On the night of September 5, 2018 a court in Wiesbaden ordered the Region of Hessen to ensure Diesel bans in the five biggest cities in the country’s financial hotspot. By February 2019 all diesel (and petrol Euro 1 and 2)) cars of  Euro4 and lower wil be banned from city centres. By September 2019 Euro5 cars will be added to this list. The court argued that as other regulations or incentives failed to produce any meaningful NOx reduction immediate action was necessary. According to Hessen’s transport minister Klaus Oesterling ” citizens now not only need to deal with the lack of action of the car industry but also of the Federal government.” The decision came after a federal court in Leipzig decided that diesel bans in German cities are allowed: the German NGO Deutsche Umwelthilfe is bringing more than 2000 cities and regions to court on charges of failing to take action to ensure that EU air quality standards are met. According to the German ministry of Environment air quality standards of max. 40 mg of NOx/m3 are  not met in 67 German cities. The city of Stuttgart decided to ban all diesel cars below Euro 4 by  January 2019 in Hamburg these rules will be implemented by May 2018.

In the meantime the European car industry on September 6 2018 sent stark warning to the EU on their sector’s perceived employment crisis if the new 30% CO2 emission reduction and electric vehicle targets become effective in 2020. They feel 20% is a more realistic target. Electric car manufacturing and maintenance is much less labour-intensive and they  have around six times fewer moving parts than conventional cars and 60% fewer spare parts.

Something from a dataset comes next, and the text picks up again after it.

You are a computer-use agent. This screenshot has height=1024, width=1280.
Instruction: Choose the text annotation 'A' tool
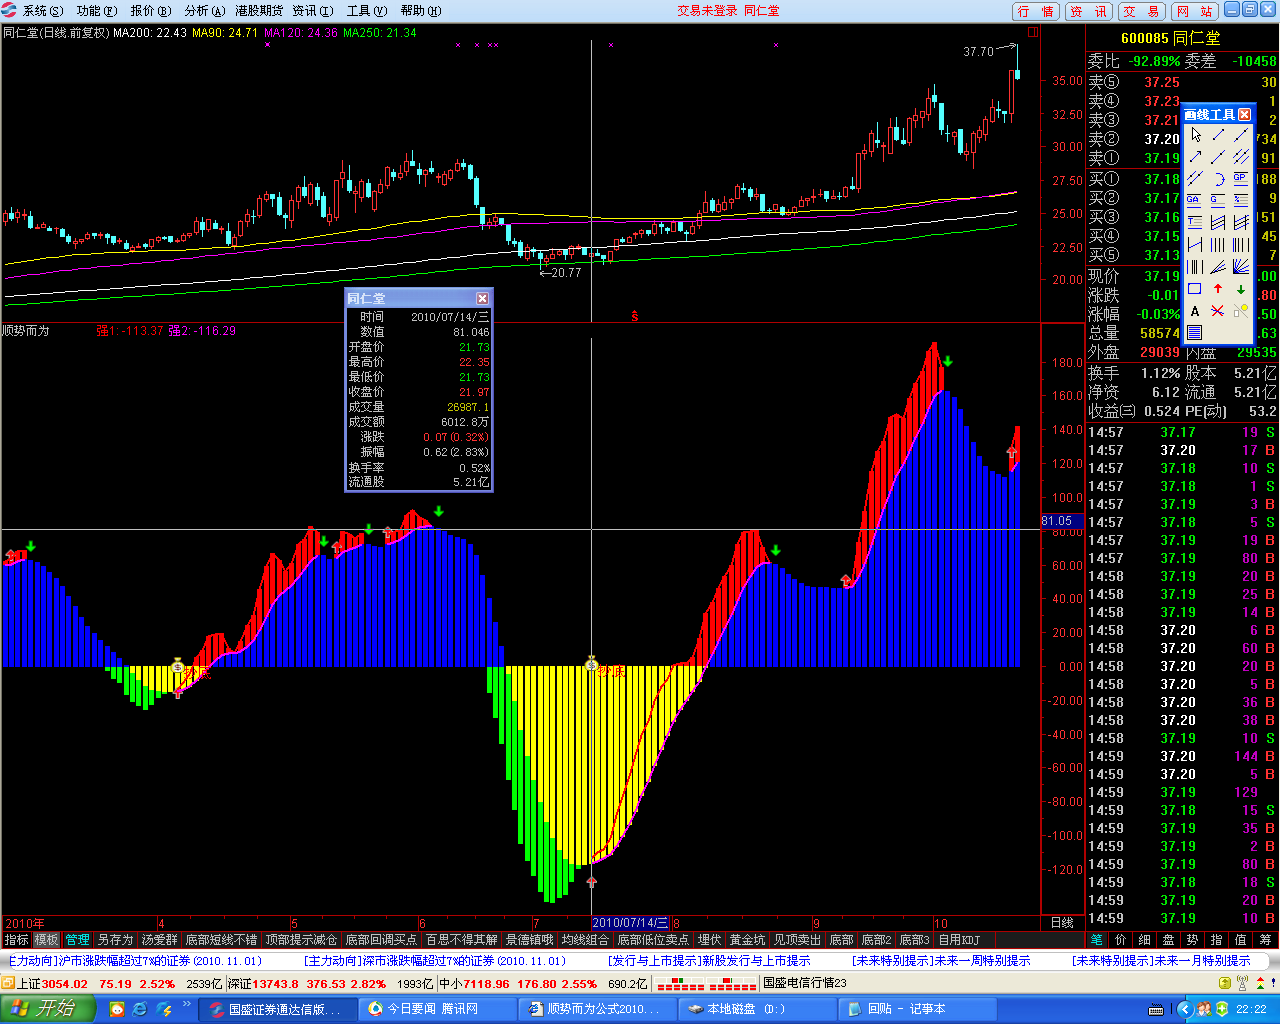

This did not move the EU Parliament who voted on September 10 to reduce carbon dioxide emissions by 45% by 2030 and an interim goal of 15% for 2025 to 20%. It also vowed that the Commission’s target of reducing fleet-wide emissions by 30% was insufficient and plumped instead for 45%, as well as increasing . Since the Commission published its proposal in November 2017, industry groups have railed against the overall CO2 target, as well as over the details of the proposed rules. MEPs also voted to increase sales targets for low and zero emission vehicles to 20% for 2025 and 40% for 2030, as well as introducing a penalty scheme for carmakers that fail to hit those goals, a move welcomed by the European Consumer Organisation.